Discourse on the Lives and Character of Adams and Jefferson.

INDOLENCE AND INTELLECTUAL DISSIPATION.

Wherever I see the native bloom of health and the genuine smile of content, I mark down the character as industrious and virtuous; and I never yet failed to have the prepossession confirmed on inquiry. So, on the other hand, wherever I see pale, repining and languid discontent, and hear complaints uttered against the hard lot of humanity, my first impression is, that the character from whom they proceed is indolent or vicious, or both; and I have not often had occasion to retract the opinion.

There is, indeed, a class of characters, rather indolent than vicious, who are really to be pitied; whose innocent and captivating amusements, becoming at length their sole pursuits, tend only to whet their sensibility to misfortunes which they contribute to bring on; and to form pictures of life so highly aggravated as to render life itself stale and flat.

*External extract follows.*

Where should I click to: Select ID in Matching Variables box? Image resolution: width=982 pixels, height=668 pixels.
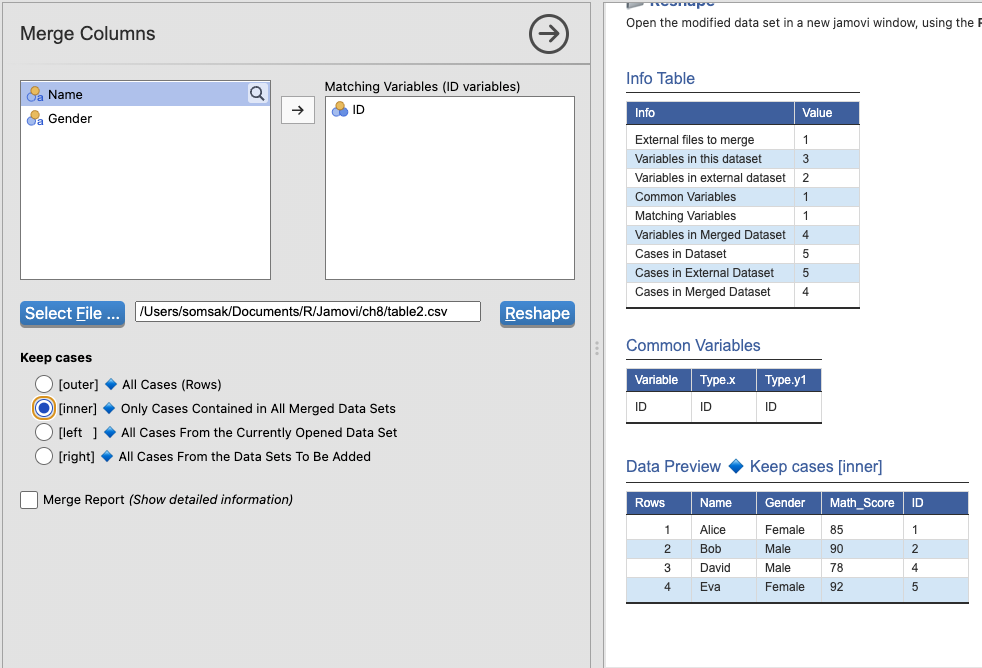point(358,110)
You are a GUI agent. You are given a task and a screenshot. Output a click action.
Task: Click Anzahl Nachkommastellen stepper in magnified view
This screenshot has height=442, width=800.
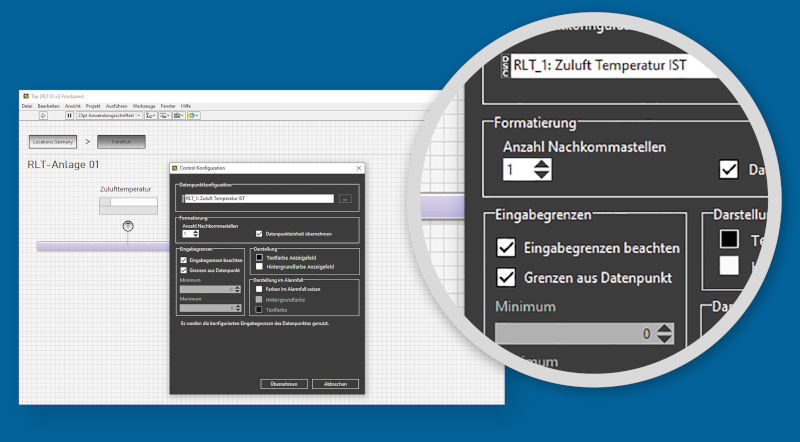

In this class of victims to a busy indolence, next to those who devote their whole lives to the unprofitable business of writing works of imagination, are those who spend the whole of theirs in reading them. There are several men and women of this description in the circle of my acquaintance; persons whose misfortune it is to be released from the salutary necessity of supporting themselves by their own exertions, and who vainly seek for happiness in intellectual dissipation.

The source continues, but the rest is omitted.